How many exercise opportunities do children have outside the school day? Schools have so much to cover that even with the best intentions, schools can teach healthy habits but cannot provide adequate opportunities to exercise. Perhaps Mrs. Obama’s program should put more effort into developing opportunities to exercise outside of the school day and encouraging parents to take advantage of those opportunities. Instead of alienating large corporations such as Coca-Cola use them to help fund new exercise, sports or dance programs. Children especially from less affluent communities have fewer opportunities to join organized teams, exercise programs or lessons.
Children from all socioeconomic levels are spending an inordinate amount of time playing video games. This is hard to believe but some students actually believe they are playing sports when playing video games. Children are now being raised by video gamers and instead of shooting hoops in the backyard, parents and children now play video games together. If they’re playing video games they are usually not getting much exercise. Perhaps if Michelle Obama and Let’s Move is so adamant about going after corporations that produced less than nutritious food then perhaps they should also go after video game manufacturers since video games keep kids from moving. An awful lot of computer games are used in schools too, some with little to no educational value.
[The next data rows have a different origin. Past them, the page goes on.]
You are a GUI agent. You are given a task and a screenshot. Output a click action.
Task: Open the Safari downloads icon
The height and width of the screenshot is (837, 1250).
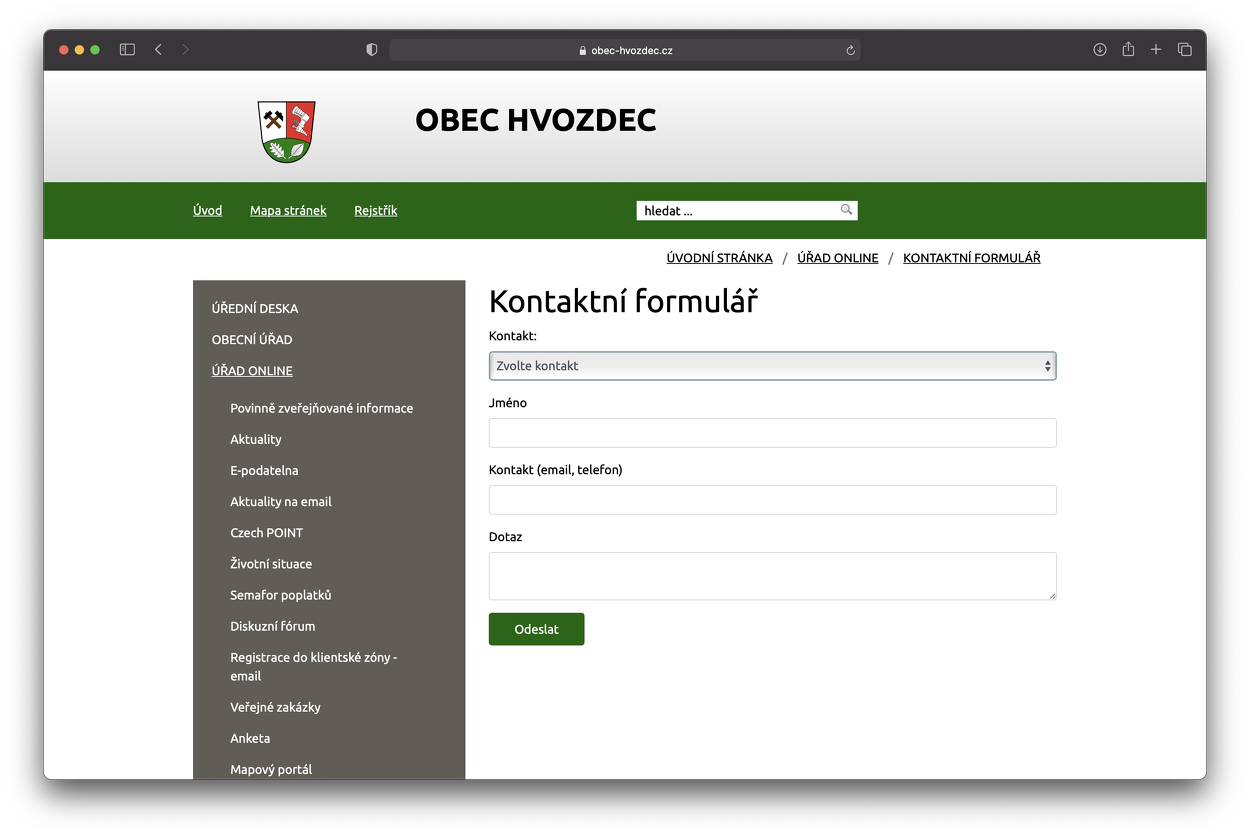tap(1100, 49)
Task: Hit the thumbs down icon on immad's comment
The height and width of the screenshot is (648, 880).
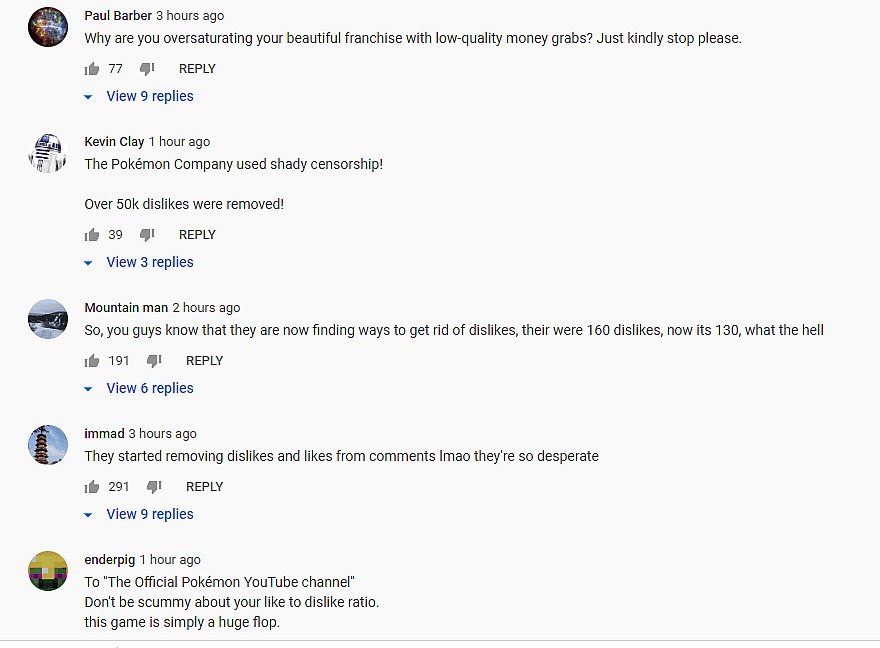Action: tap(153, 486)
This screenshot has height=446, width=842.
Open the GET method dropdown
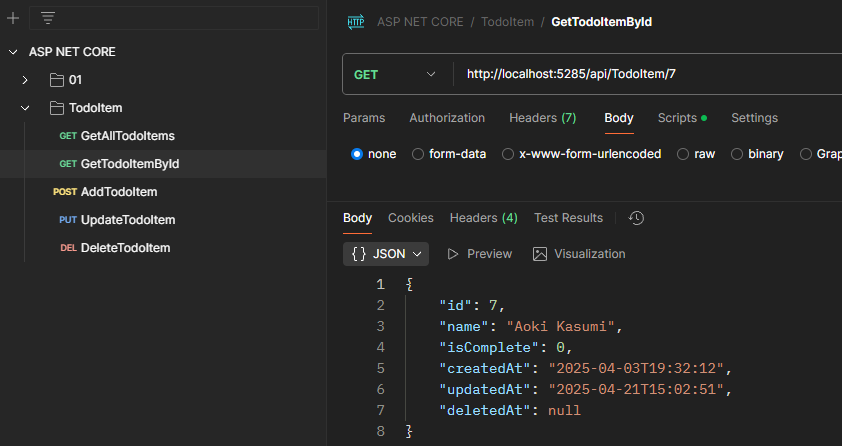click(396, 74)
Let’s Move has been in place for 4 years now and other than absurd wellness programs that have infiltrated schools I haven’t seen many changes in students physical well being. These wellness programs have sucked all the fun out of any school celebration since no treats of any kind are allowed. Basically you can’t give a hungry kid a granola bar anymore. Even students who have yearly physicals are being weighed at school and told they are fat in very public ways. And to top it off school lunches are still awful. It’s time to be a little more realistic when it comes to developing wellness programs in schools. Mrs. Obama should put some initiatives together that are realistic, actually have a chance to be successful and might accomplish something.
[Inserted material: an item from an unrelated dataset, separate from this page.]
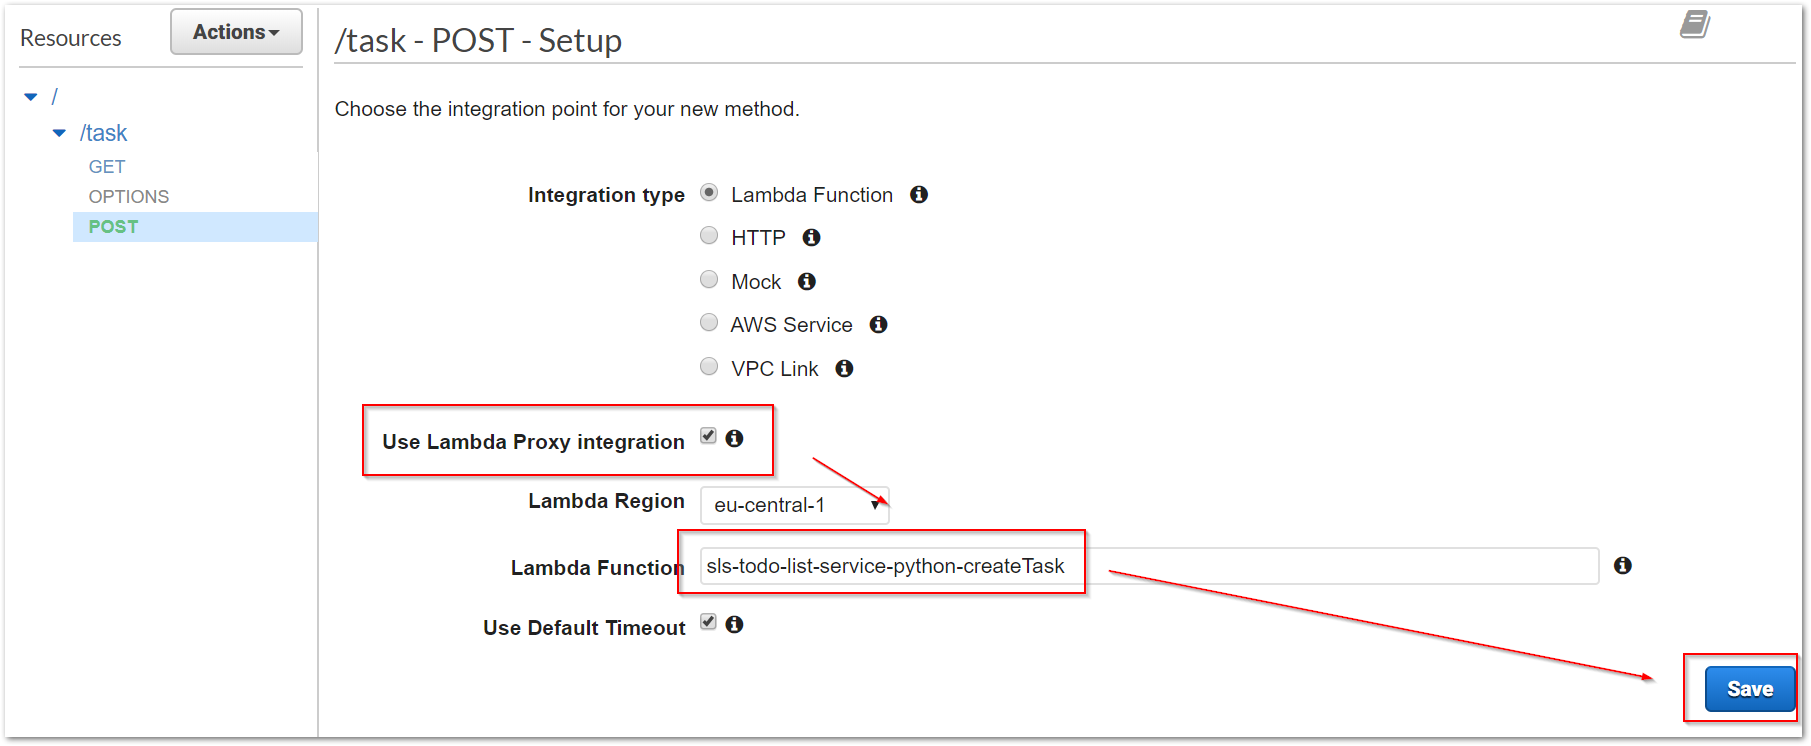
Task: Open the Actions dropdown menu
Action: point(236,32)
Setting examples for good nutrition and exercise in schools:
- Provide nutritious and appealing meals for school lunches
- Have school lunches prepared at schools and use locally grown veggies and fruits whenever possible
- Build in more time for a relaxing meal
- Don’t have kids eat where they work even at snack time
- Allow wellness plans some flexibility, reasonable treats should be allowed on special occasions.
- Allow more time for recess, provide typical playground equipment and teach students how to organize typical playground games.
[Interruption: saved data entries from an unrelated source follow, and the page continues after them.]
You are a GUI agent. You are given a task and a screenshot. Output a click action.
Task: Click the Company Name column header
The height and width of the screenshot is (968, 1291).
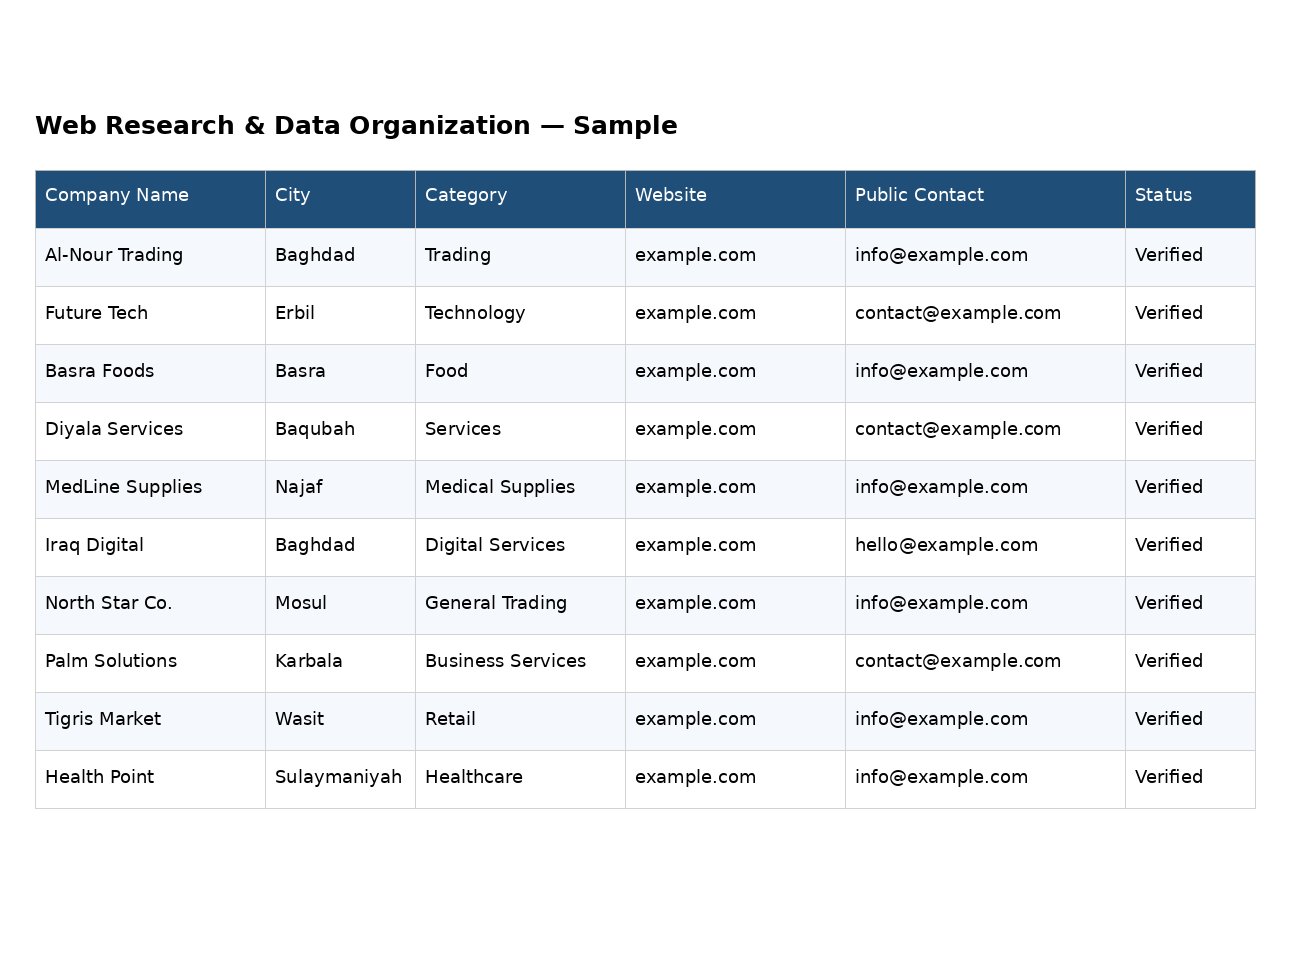150,199
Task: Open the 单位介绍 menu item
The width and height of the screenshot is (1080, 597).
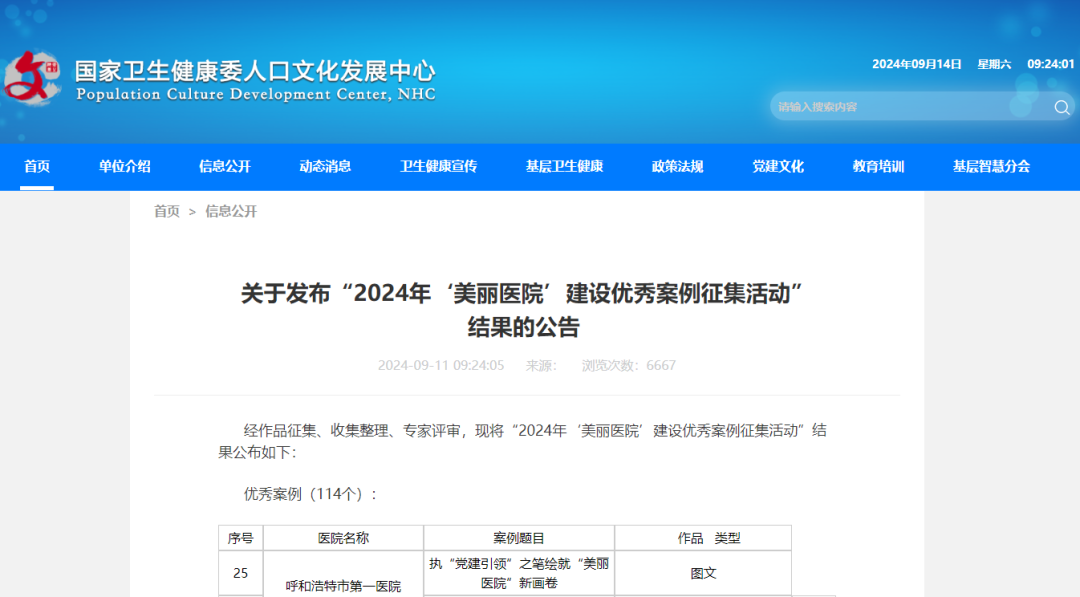Action: [125, 167]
- Allow longer and flexible breaks after lunch especially for older students where they have some choice on how they manage their time
- Provide physical education classes at least 2-3 days a week, rather than focus on playing games, teach underlying skills, traditional and other types of exercises, how to organize games and provide cardio workouts.
- Provide an outdoor recess whenever possible.
- Encourage students to participate in community based opportunities to exercise, play organized sports or take lessons such as dance or gymnastics.